## TASK
Count how many lines of the items below contain the word "dropdown", and reply with that number alone.

## DATA SECTION
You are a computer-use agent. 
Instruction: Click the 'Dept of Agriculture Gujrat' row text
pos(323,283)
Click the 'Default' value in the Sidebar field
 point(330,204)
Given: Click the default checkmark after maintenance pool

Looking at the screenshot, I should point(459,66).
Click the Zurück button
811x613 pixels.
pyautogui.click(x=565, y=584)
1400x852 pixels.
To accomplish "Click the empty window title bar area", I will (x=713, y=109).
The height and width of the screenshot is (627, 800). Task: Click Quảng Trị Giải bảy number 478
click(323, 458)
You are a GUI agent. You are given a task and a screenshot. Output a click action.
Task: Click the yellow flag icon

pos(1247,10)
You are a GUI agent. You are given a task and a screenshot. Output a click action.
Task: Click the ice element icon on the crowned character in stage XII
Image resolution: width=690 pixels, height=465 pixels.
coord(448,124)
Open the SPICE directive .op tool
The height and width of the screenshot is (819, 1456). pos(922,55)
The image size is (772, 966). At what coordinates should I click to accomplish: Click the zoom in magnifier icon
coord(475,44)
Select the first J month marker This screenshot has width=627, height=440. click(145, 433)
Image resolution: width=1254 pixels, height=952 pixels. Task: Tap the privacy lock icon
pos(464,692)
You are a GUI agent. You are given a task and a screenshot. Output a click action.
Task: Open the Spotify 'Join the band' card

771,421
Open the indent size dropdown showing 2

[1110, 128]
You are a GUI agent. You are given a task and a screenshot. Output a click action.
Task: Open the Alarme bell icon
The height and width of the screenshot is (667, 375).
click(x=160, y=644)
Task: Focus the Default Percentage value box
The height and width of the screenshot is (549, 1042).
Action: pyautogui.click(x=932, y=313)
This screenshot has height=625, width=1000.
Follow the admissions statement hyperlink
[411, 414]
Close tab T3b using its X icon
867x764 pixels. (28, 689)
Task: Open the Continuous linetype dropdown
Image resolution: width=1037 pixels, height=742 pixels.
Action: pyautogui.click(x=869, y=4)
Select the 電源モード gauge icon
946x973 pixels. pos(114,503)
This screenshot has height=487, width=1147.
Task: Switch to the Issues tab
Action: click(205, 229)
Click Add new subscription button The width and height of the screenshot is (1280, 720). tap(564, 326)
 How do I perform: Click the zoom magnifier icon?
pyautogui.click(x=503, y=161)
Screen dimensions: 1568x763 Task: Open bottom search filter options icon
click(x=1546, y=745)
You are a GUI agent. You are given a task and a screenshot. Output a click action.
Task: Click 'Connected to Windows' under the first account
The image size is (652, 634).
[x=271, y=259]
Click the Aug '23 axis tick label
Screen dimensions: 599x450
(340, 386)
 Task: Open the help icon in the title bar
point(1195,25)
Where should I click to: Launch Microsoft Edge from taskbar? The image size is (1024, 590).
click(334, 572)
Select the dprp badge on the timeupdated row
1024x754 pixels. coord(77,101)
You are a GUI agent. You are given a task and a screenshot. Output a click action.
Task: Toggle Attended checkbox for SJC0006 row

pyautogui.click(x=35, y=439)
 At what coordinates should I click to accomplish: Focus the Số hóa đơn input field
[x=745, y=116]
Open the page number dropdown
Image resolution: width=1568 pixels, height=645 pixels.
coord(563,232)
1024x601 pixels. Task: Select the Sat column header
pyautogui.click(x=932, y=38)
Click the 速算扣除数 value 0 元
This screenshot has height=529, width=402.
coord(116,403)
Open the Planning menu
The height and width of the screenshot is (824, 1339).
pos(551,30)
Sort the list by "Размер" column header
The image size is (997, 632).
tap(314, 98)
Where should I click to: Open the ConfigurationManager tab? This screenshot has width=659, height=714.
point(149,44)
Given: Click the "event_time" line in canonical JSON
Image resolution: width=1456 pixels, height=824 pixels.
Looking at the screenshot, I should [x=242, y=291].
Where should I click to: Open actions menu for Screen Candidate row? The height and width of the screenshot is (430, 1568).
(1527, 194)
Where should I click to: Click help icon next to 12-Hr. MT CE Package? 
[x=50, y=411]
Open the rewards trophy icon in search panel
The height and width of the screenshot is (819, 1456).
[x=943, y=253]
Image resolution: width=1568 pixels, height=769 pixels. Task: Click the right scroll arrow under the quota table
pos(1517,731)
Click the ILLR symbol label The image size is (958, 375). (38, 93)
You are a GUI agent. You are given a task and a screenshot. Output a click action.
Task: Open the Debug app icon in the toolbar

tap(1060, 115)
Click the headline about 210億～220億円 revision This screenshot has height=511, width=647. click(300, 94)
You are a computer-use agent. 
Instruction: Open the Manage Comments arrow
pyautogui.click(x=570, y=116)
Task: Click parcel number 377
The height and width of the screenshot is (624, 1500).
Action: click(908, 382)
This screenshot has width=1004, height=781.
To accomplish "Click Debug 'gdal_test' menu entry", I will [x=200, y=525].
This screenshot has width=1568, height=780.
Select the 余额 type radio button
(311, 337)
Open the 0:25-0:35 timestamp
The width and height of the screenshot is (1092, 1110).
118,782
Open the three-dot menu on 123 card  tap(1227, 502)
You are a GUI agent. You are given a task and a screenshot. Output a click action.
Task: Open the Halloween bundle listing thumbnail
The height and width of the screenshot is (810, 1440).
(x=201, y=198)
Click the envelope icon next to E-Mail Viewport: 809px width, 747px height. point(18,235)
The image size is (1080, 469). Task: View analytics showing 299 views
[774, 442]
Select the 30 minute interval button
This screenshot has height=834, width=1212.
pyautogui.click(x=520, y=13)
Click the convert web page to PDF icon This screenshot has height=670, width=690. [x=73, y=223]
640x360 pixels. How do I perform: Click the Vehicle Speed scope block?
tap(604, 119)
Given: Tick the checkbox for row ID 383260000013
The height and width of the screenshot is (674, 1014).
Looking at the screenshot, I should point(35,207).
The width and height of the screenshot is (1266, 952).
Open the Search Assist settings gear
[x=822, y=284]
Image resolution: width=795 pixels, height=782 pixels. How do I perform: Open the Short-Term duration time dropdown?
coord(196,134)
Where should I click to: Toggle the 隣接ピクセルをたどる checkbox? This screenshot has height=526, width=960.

## PROBLEM SOLUTION
4